> Problem to solve: Put the entries starting at the line containing "Task: Open the clip information icon" and ending at the line containing "Action: coord(315,3)" into a two-column CSV with the header instruction,action. Give one row per entry, put each value in a single quoted field with line breaks replaced by spaces, and leave the pictures out.

> Data supplied:
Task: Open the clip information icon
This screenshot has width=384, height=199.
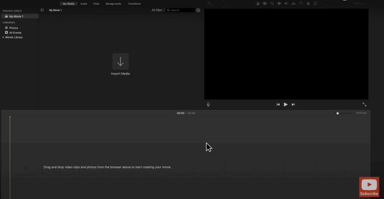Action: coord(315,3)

* * *

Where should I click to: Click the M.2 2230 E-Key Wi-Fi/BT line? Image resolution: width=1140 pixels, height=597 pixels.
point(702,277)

* * *

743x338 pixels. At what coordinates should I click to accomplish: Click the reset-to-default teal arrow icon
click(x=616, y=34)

> Reply:
instruction,action
"Task: Open the clip information icon This screenshot has width=384, height=199.","Action: coord(315,3)"